What talks without being seen or heard?

It sounds like a riddle, but neuronal communication had perplexed biochemists until a few years ago, when scientists discovered ways in which neurons talk to each other — not with cell phones or instant messaging, but through the exchange of virus-like particles. Now, researchers from the University of Illinois have elucidated which pathway is used to facilitate this communication in one essential protein. Their findings are published in PNAS.

Although most neurons communicate by releasing and receiving neurotransmitters, others communicate by delivering materials between cells with the help of an extracellular vesicle. Kritika Mehta (PhD, ’24, biochemistry), currently a postdoctoral researcher at Weill Cornell Medicine and lead author of the paper, became interested in the role of activity-related cytoskeleton-associated protein, or Arc, in facilitating cellular communication and trafficking.

“I was interested in the trafficking of proteins — how they transport through the different regions of the cell,” Mehta said. “Through this research, we’ve discovered that proteins are able to escape the cell. And I wanted to find out what mechanism within the cell was regulating the protein.”

Mehta began by directly studying Arc, which shares a structure similar to Gag, a viral protein that plays a key part in the assembly of retroviruses like HIV. She was surprised to learn that neuronal cells can use Arc to form small capsids, which are then packaged inside a lipid vesicle and released out of the cytosol as an extracellular vesicle. Further investigation revealed that the extracellular vesicles can be released into the outside space of a cell through the multivesicular body (MVB) pathway.

“This was interesting because many viruses also utilize the same pathway to assemble inside a cell and prepare to infect the body,” said Kai Zhang, Associate Professor of Biochemistry and a corresponding author of the paper. “The MVB essentially becomes a capsid-carrying structure before rising to the cell surface and releasing outside of the membrane.”

Because Arc behaves like a virus but lacks toxicity, it can be used as a safe gene delivery tool. It is also associated with memory formation, and deciphering its pathway may be important for neuronal function and communication.
▬▬▬
= To do =
(1) Reproduce the passage of the neuronal communication text from "Because Arc behaves" up to and including "function and communication.".
(2) Pick up the text on how neurons communicate through Arc at the point where it stops, and keep writing it.
The records are not used in any of this work.

= Supplied records =
▬▬▬
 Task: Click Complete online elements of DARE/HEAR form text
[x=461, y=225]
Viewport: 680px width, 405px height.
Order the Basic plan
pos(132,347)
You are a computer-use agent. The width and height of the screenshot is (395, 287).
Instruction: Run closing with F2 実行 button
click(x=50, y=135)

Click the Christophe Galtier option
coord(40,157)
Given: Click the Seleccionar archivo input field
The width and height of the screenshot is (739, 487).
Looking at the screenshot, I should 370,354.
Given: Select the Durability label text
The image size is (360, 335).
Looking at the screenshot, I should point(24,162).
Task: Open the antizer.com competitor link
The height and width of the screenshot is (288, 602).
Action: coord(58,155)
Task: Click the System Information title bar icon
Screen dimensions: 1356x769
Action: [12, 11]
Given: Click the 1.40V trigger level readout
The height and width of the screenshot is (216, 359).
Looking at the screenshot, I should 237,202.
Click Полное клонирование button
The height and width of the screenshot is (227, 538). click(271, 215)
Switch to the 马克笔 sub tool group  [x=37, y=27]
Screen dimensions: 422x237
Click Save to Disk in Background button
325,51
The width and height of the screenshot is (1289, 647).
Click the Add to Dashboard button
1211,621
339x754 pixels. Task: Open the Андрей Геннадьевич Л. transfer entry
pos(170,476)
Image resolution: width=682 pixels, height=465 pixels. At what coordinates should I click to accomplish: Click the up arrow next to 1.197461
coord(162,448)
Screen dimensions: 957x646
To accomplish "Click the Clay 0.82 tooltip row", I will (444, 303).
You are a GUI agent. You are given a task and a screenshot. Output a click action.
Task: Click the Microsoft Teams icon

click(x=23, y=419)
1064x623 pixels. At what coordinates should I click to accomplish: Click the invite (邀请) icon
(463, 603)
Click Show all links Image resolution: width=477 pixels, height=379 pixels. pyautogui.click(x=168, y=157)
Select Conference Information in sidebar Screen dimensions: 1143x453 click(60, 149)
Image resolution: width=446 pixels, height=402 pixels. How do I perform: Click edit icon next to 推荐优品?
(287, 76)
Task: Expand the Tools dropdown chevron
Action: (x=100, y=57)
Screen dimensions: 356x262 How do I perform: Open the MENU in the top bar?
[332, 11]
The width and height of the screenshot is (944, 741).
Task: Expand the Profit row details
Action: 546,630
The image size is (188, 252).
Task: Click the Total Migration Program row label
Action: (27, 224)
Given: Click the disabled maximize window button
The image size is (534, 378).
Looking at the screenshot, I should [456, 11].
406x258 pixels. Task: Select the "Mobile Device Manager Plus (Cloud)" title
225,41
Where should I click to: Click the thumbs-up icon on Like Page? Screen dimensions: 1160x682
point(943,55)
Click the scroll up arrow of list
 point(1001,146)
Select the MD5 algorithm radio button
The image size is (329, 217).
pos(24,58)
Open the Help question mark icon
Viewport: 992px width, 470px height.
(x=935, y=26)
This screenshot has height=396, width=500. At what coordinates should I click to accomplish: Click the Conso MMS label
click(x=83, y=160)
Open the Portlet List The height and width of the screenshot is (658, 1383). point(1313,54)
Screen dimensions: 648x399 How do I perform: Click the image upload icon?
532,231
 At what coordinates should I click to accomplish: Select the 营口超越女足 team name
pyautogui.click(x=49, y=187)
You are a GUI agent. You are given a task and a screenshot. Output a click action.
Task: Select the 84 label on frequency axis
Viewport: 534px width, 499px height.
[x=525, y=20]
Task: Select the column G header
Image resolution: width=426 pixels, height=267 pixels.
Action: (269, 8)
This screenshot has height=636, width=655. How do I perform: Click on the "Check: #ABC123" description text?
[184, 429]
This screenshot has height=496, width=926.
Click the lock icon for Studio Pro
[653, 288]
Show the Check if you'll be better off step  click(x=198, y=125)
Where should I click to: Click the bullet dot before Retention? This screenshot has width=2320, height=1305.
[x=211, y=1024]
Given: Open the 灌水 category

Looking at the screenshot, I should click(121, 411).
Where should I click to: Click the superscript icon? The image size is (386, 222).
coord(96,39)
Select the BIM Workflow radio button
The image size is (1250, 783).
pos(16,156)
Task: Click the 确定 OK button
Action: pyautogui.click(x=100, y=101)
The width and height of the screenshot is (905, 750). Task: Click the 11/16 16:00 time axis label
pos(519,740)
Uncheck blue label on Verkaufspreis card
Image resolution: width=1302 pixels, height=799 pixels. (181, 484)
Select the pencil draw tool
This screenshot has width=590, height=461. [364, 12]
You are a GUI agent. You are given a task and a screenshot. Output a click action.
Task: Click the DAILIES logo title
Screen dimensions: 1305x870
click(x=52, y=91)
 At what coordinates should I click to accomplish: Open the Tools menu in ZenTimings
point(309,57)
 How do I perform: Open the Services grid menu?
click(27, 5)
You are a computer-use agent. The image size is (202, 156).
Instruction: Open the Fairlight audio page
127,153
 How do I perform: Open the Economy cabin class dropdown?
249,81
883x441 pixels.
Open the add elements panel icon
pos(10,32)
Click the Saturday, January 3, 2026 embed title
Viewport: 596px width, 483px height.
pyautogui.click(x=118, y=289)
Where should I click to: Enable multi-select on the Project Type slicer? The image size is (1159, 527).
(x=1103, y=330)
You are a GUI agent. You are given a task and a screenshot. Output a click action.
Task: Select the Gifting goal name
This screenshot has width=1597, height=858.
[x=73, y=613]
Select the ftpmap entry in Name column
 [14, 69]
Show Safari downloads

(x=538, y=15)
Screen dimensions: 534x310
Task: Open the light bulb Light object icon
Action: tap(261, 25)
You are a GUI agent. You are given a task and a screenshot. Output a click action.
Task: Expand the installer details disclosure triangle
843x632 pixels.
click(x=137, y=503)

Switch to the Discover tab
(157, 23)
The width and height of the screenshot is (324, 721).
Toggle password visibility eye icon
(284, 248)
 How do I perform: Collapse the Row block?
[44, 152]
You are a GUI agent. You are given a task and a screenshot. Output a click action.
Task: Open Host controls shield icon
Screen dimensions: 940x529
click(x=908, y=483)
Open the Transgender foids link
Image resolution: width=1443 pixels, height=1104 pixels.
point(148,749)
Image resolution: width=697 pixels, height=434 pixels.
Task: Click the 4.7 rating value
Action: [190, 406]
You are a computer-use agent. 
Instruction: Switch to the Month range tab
▬▬▬
= Results of the tasks =
(1)
Because Arc behaves like a virus but lacks toxicity, it can be used as a safe gene delivery tool. It is also associated with memory formation, and deciphering its pathway may be important for neuronal function and communication.

(2)
Scientists have historically assumed that Arc functions similarly to the HIV Gag protein, which regulates assembly using phosphatidyl inositol (4,5) bisphosphate (PI(4,5)P2) phospholipids. But the Illinois researchers unexpectedly learned that Arc assembly is actually mediated by Phosphatidylinositol 3-phosphate (PI3P), the only lipid to which it has an affinity.

“You can think about MVB as a big bag containing smaller vesicles,” Zhang said. “It’s actually four layers of lipids. And what we found is that this Arc protein likely assembles the capsid within this pathway. Eventually, when the membrane of the MVB fuses with the plasma membrane, the intraluminal vesicle containing the Arc capsule is released.”

The researchers also used a type of super-resolution imaging called MINFLUX, acquired by the NSF Science and Technology Center for Quantitative Cell Biology, to capture individual vesicles within MVB — a task that can typically only be done with electron microscopy. This imaging modality allowed Mehta and Zhang to resolve multiple Arc-containing vesicles inside an MVB with a size comparable to that resolved by electron microscopy.

Going forward, Zhang’s lab will zero in on the biochemistry of Arc protein to determine how it functions at a molecular level.

“This isn’t just a biochemical study,” Zhang said. “It’s a combination of biochemistry, cell biology, live cell imaging within mammalian cell line and primary neuronal cells. Obtaining data from animal models is an eventual goal of the project.”

Nien-Pei Tsai, Associate Professor of Molecular and Integrative Physiology, is a co-author of the paper.